The problem: I've had him since Monday, and the little thing still won't eat. I realize geckos can go a while without eating, however he's so skinny and little and I'm afraid of what might happen if I can't get him to eat something. I've tried teeny mealworms, both in a bowl and right in front of his face, but he ignores them, and crickets but he shows no interest in catching them. I'm aware of the trick of rubbing on their mouth to get them to open up - however, he's so tiny that my fingers can't really touch his mouth without poking his whole face, and I don't really have a small enough tool to do the job.

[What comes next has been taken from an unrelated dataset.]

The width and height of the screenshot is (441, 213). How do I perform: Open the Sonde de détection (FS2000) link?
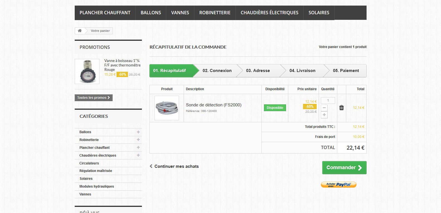point(214,105)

I managed to do it with a mealworm once - however as soon as I put it in his mouth he just spat it out and walked away.
So, my question: Does anyone have any tips on getting the little guy to eat? I'm worried about him, and if necessary I can buy other things and/or make premade food if it's required. Also if there's anything else I need to know about taking care of him, please give me your input - I know the basics of leopard gecko care, but I've never dealt with one this young before and I want to make sure I give him the best care possible. <3
Thanks!~ And I'll try to get some pictures of him soon - he's sleeping right now though, and I don't want to wake him up.


----------



## hannah16 (Mar 3, 2011)

I suggest googling a reptile vet, weather near or far and personally speak with said vet for advice upon what to do.


----------



## Bsalem05 (Oct 30, 2012)

try "milking" the meal worms and feeding him the guts.. sort of spread the mush around his mouth with the end of something.. ie. tweezers, etc....also use a dropper to try and give him some water.. we've had success with feeding baby bats that way... they do have carnivore powders you can mix into formula.. but not sure where that would be available other than from a distributor we use.. but try looking at local pet stores..


----------



## Bsalem05 (Oct 30, 2012)

http://www.petco.com/product/117291/Flukers-ReptaBoost-Insectavore-And-Carnivore-High-Amp-Boost.aspx


----------



## xXGalaxyXx (Oct 17, 2011)

Bsalem05 said:


> http://www.petco.com/product/117291/Flukers-ReptaBoost-Insectavore-And-Carnivore-High-Amp-Boost.aspx


Ahh, thank you so much for this link... the vet I called recommended getting something like this, but I couldn't find it for the life of me >.< I picked some up and thankfully was able to get some into little Gatorade. He's finally starting to fatten up after a few days of feeding it to him and I even got him to eat a full mealworm this morning.  Can't thank you enough!


----------